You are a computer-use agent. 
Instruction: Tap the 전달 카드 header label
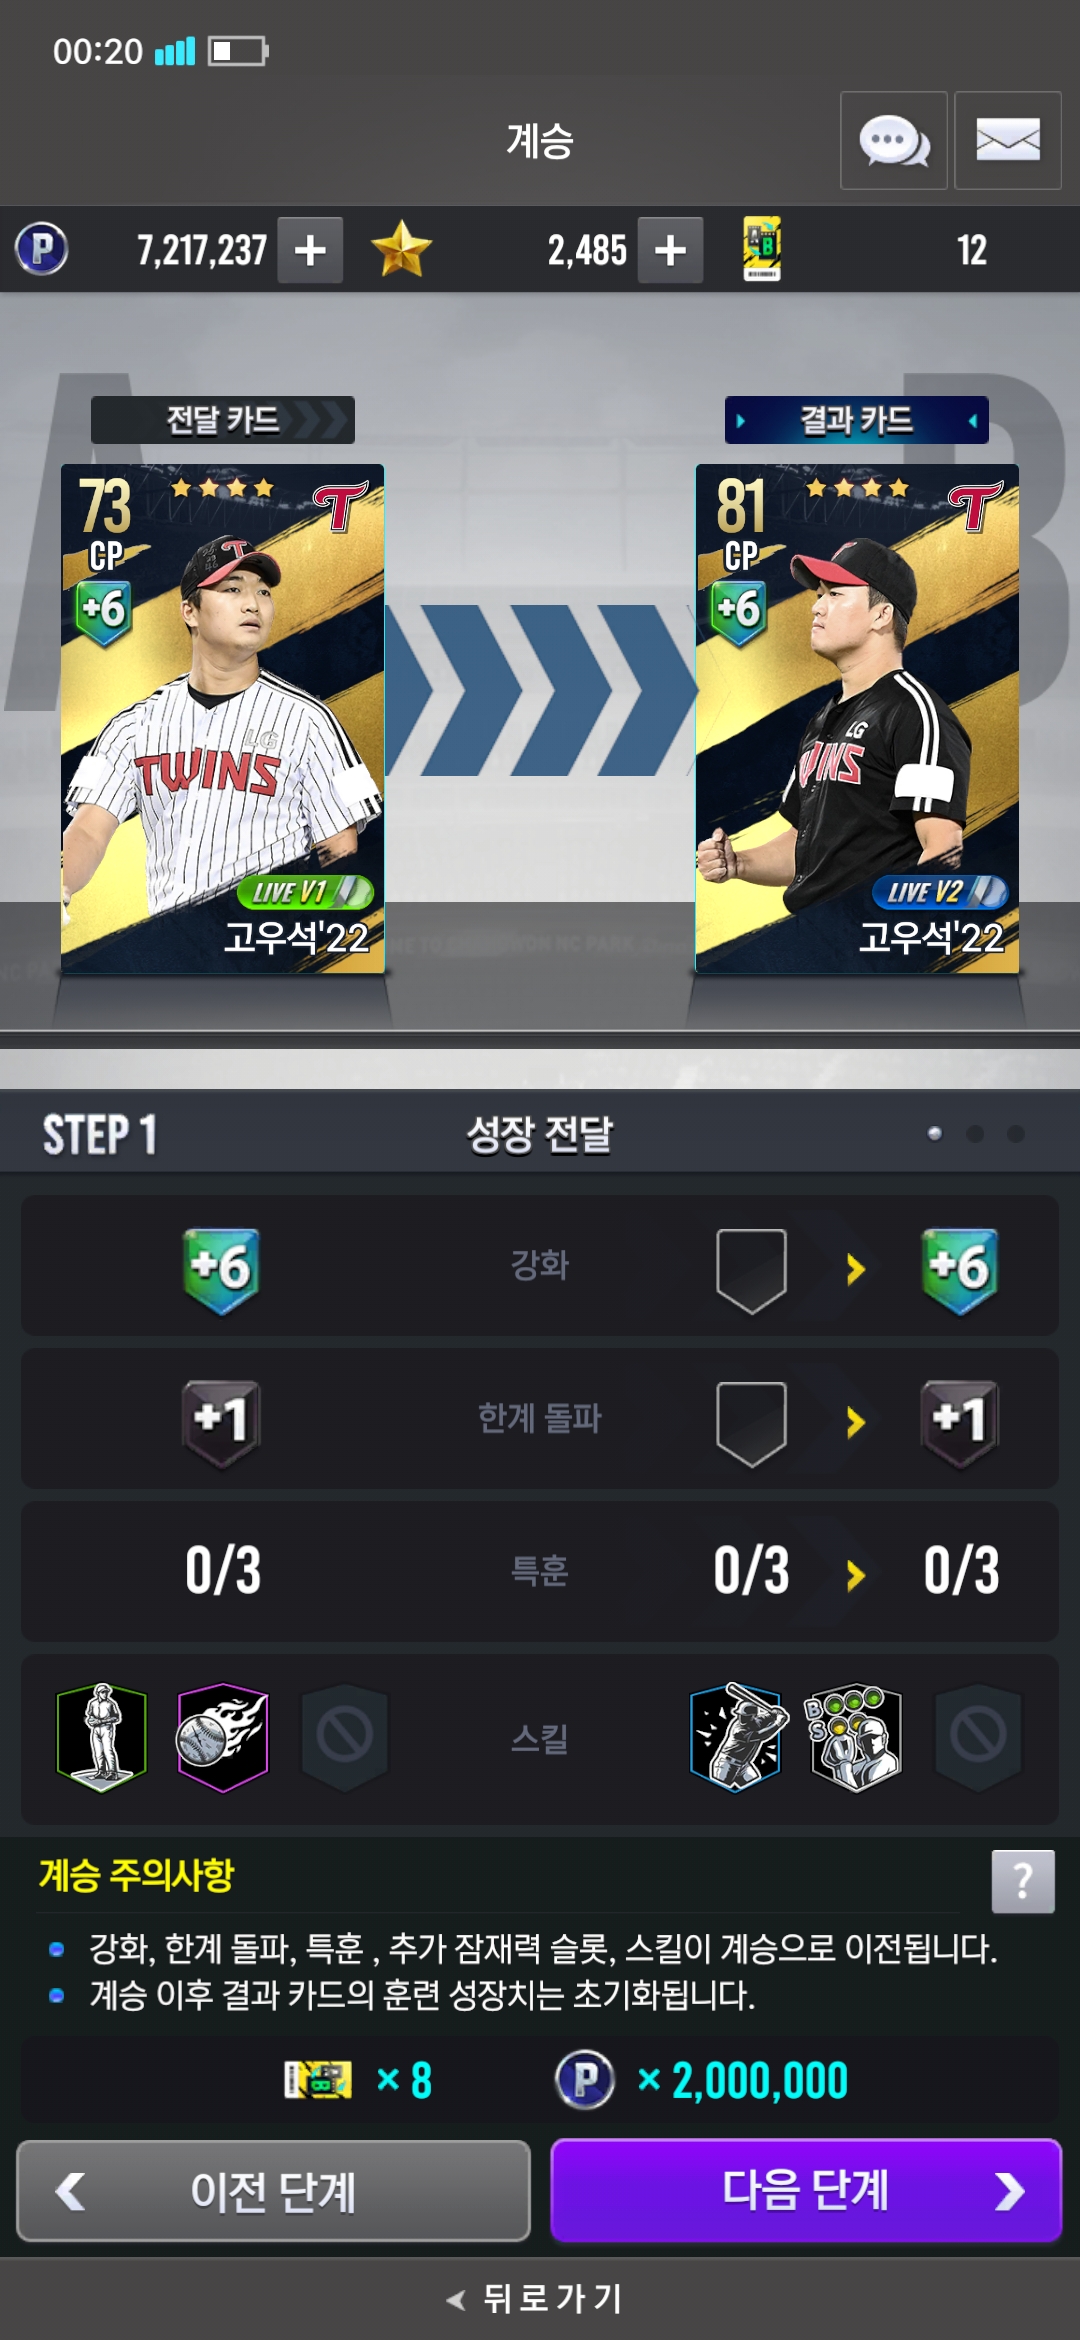[x=222, y=420]
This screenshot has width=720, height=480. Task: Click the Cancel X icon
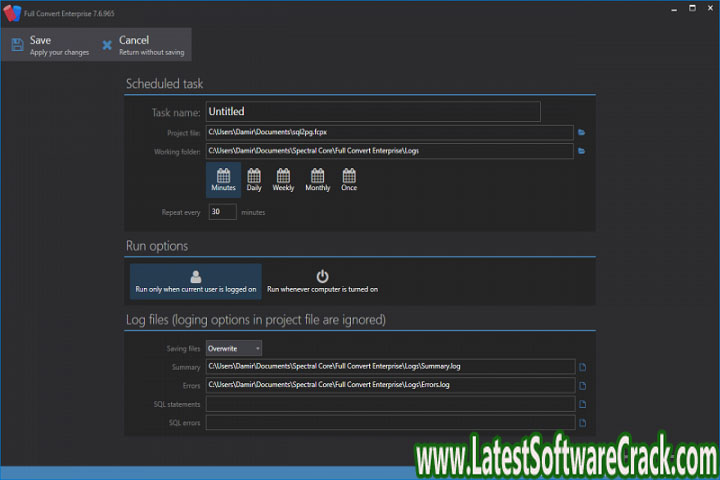[x=107, y=45]
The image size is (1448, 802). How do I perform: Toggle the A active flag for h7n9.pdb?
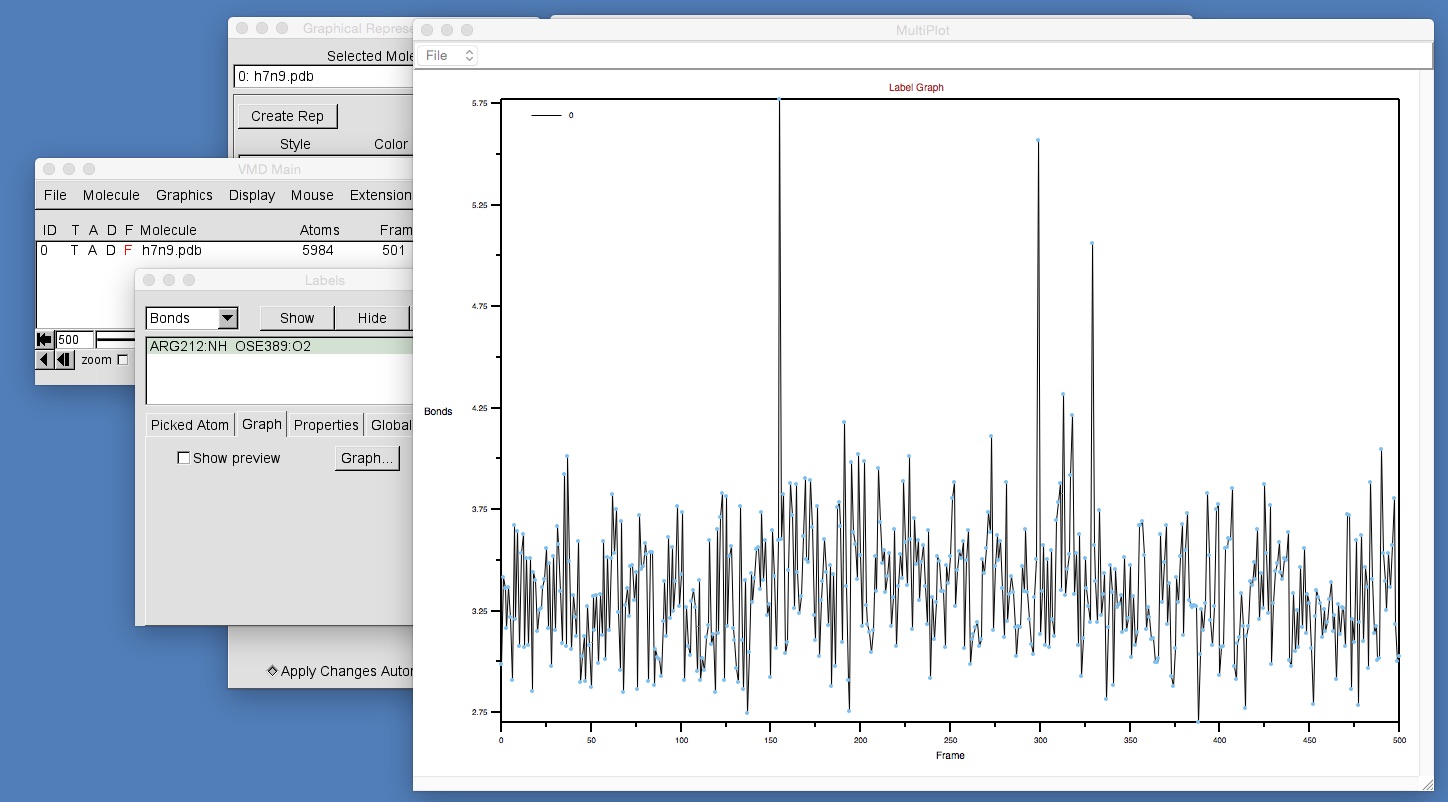click(x=93, y=250)
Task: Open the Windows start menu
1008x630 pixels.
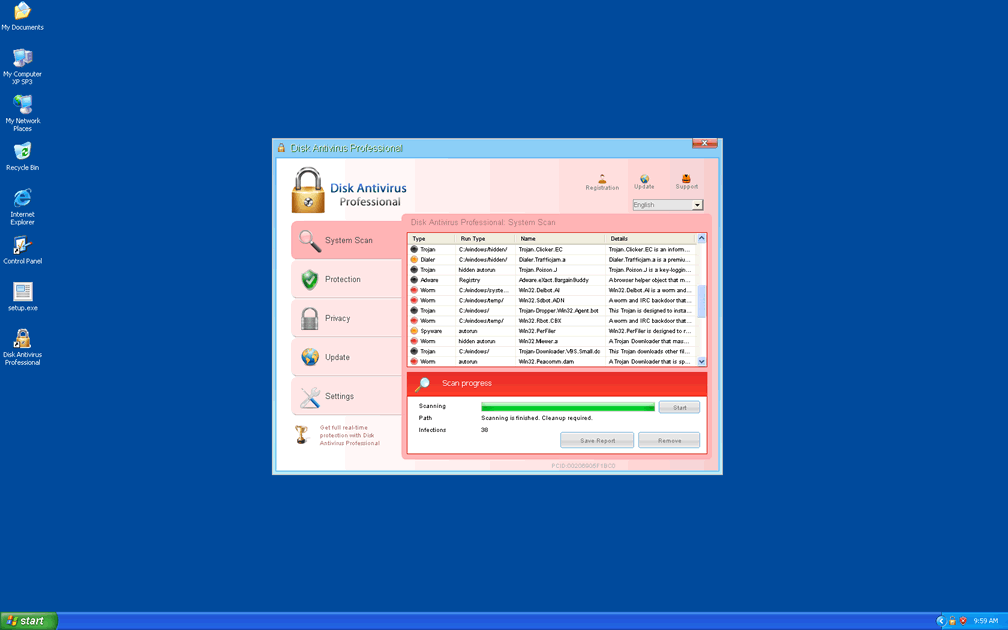Action: (x=29, y=621)
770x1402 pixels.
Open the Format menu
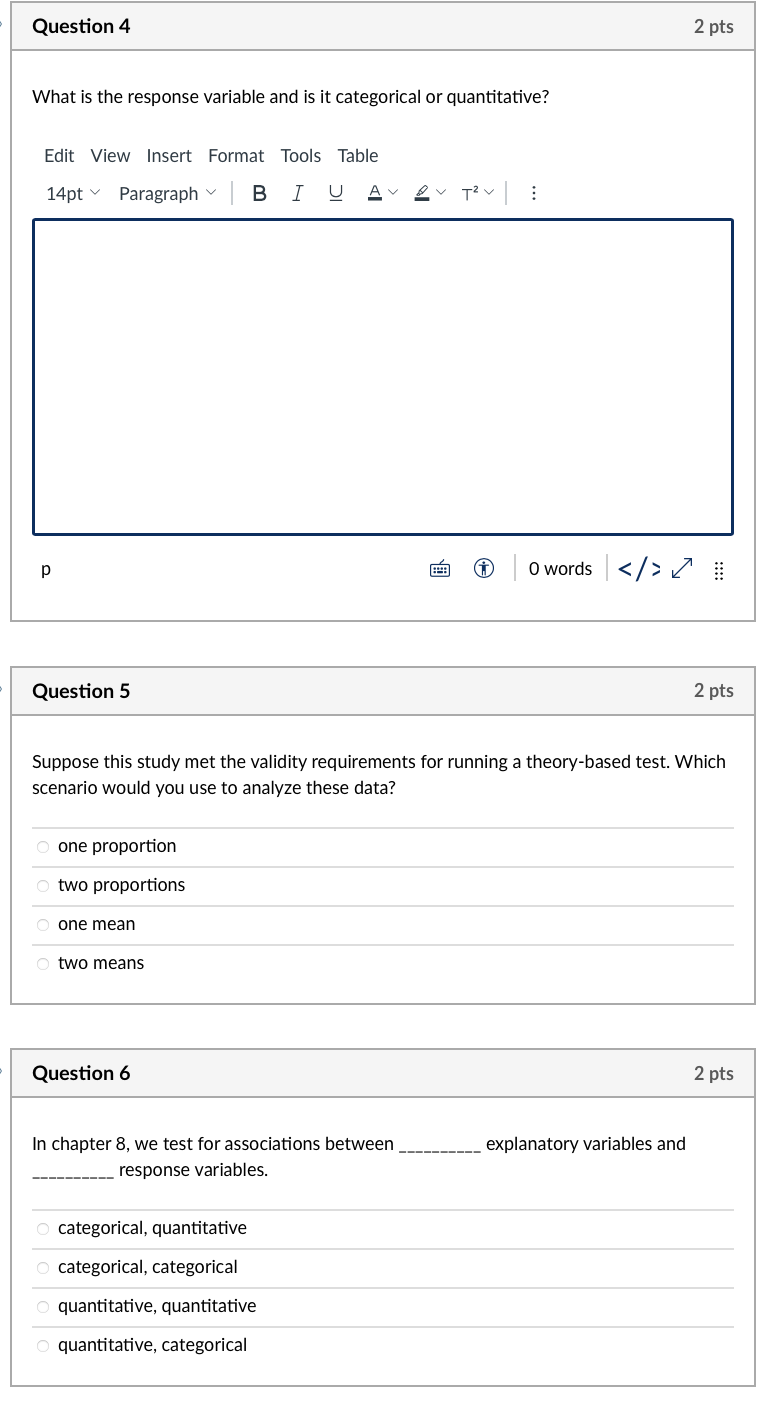tap(236, 155)
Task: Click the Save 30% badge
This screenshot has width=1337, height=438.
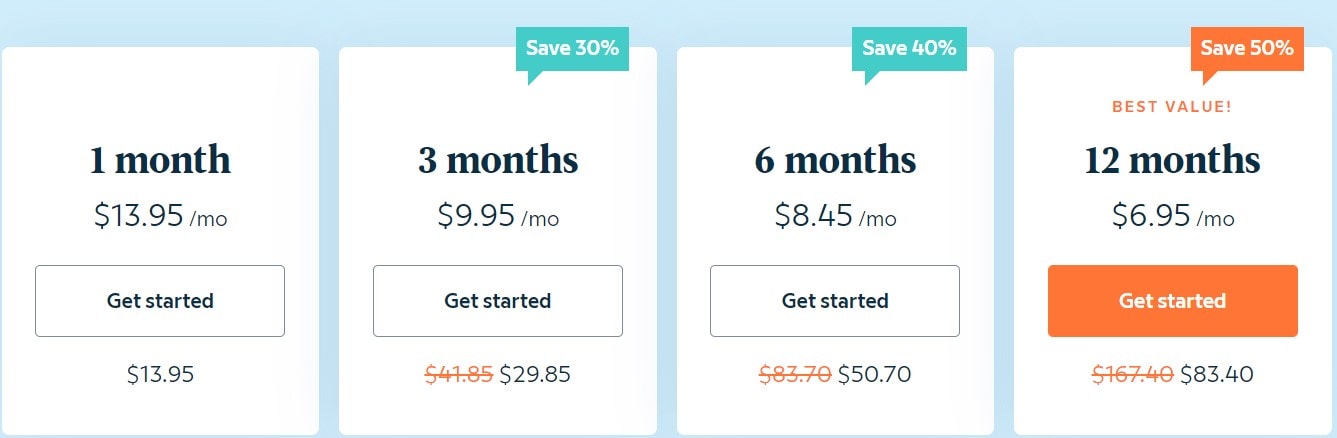Action: click(572, 48)
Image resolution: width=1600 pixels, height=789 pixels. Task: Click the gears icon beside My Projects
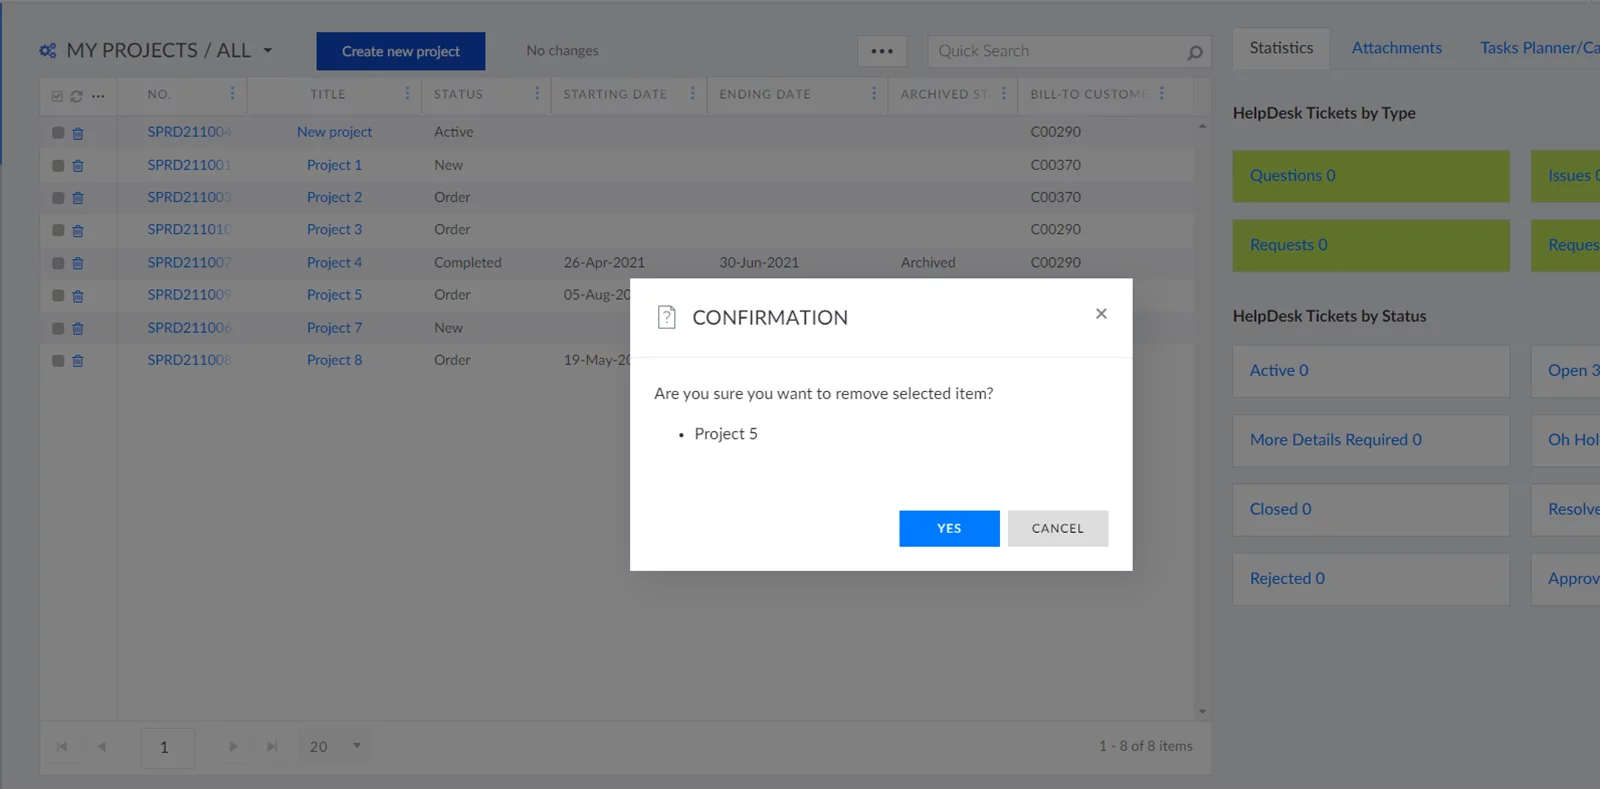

════════

Could you pull out the lines of the data starting at the line that contains "This screenshot has width=720, height=480." and ending at the line that contains "tap(236, 155)", both included, and copy them word for word without the pictures?

> [Task answer]:
This screenshot has width=720, height=480. Task: Click the Cancel X icon
[x=107, y=45]
The image size is (1448, 802). How do I perform: Toggle the A active flag for h7n9.pdb?
click(x=93, y=250)
Task: Open the Windows start menu
1008x630 pixels.
Action: (x=29, y=621)
770x1402 pixels.
Open the Format menu
tap(236, 155)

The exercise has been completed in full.